Autour de moi, ce sont des gens de tous âges, des jeunes, des trentenaires, des quinquagénaires. La foule est calme, à l’arrêt et scande pacifiquement “libérez la manif”.


Le face à face avec les policiers s’installe, s’éternise. Un quart d'heure passe, une demi-heure. La tension monte, progressivement. “La Nation, elle est à qui ? Elle est à nous !”est repris en cœur. Une première grenade lacrymo explose, sans raison apparente. Le goût est âcre dans la bouche, mais bien insuffisant pour indisposer. Elle ne récolte que des huées. La tension monte encore d’un cran.
Je verrais bien voler quelques canettes de soda vides, rien de méchant. Bien au contraire, face à l’extrême tension imposé par les CRS, la foule est d’un calme extraordinaire. 
J’hésite à partir, la situation peut clairement dégénérer. Mais autour de moi, personne ne bouge. Pourtant, je ne vois pas des casseurs, mais des gens de tous âges, des anonymes de toutes conditions sociales et qui reprennent ce slogan “La rue est à nous”. Je ressens une volonté collective, forte : défiler le 1er mai entre Bastille et Nation est un droit, on ne le lâchera pas. On avancera, sans violence, par la seule force du nombre. Chaque mètre que l'on pourra gagner me paraît une victoire. Partir serait une défaite. Je reste.
Cette volonté collective de passer en force, mais pacifiquement est saisissante. Des bras se lèvent, paumes ouvertes, geste de paix par excellence. Mais pourtant, les slogans se font plus fort, la pression sur les CRS monte.
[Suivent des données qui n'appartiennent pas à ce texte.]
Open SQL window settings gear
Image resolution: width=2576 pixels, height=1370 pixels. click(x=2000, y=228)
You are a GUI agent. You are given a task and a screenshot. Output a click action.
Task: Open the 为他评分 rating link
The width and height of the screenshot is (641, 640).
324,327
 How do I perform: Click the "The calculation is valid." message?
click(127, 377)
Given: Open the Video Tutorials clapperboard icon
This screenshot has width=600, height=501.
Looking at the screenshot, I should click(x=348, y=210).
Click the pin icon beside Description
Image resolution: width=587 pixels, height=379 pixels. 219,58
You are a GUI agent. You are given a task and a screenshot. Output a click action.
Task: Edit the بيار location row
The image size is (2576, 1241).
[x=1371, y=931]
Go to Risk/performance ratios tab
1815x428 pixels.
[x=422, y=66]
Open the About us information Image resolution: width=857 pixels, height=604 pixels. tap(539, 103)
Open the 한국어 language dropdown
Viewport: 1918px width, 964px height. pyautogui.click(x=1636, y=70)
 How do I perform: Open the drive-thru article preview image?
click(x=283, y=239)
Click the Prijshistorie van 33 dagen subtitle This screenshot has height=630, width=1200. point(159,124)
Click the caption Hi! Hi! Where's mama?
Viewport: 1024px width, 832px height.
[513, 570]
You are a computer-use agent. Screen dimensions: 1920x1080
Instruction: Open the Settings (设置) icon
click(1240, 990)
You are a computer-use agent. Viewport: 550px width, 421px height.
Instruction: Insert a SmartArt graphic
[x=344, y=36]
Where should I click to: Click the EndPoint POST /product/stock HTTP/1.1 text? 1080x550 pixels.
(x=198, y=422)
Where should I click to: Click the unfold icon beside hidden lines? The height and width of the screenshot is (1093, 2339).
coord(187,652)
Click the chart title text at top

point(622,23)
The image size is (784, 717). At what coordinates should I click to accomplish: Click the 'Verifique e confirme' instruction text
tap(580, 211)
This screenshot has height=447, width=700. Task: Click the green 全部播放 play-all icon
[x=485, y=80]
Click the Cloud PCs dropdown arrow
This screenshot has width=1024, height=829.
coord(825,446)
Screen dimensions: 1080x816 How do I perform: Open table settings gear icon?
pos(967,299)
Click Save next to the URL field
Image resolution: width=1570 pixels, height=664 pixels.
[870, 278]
Une nouvelle grenade lacrymo explose. Et incompréhensiblement, le cordon de CRS recule presque aussitôt.
Nous gagnons quelques dizaines de mètres, puis nouvel arrêt durant de longues minutes. Nouveaux slogans, la foule fait du bruit, reste dense, insistante. Nouvelle grenade et aussitôt, nouveau recul.
La scène se répétera plusieurs fois. A un moment, des camions avec barrières anti-émeutes arriveront d’une rue transversale. Ils commenceront à se mettre en position pour barrer la rue, sous les huées. Puis finalement, ils partiront.
Nous avançons de nouveau. Le cordon de CRS s’ouvre enfin, mais curieusement ne se dirige pas vers les rues voisines. Ils prennent position le long du mur et nous les longeons. En pas chassé, ils nous suivent, se laissant volontairement encercler, un groupe de chaque côté de la rue. Nous avançons, pris en sandwich entre les CRS. Impression très oppressante.
Inévitablement, quelques excités les asticotent. Ils sont ultra-minoritaires, l’immense majorité veut avancer pacifiquement, conscient qu'avoir forcé le passage par la seule force du nombre est déjà une réussite. C’est cependant suffisant pour justifier de nouvelles grenades.

Et puis, sans raison apparente, les CRS décident d’arrêter à nouveau la manif. Sans sommation, ils lâchent une salve de lacrymogènes juste à ma hauteur. Je suis asphyxiés, je ne vois plus rien, je recule en toussant. Autour de moi, tous refluent...
Je crois distinguer qu’une poignée de manifestants répliquent. Beaucoup, beaucoup d’autres crient de continuer à avancer, de les empêcher de bloquer la rue par la seule force de notre nombre. C’est ce qui aura lieu.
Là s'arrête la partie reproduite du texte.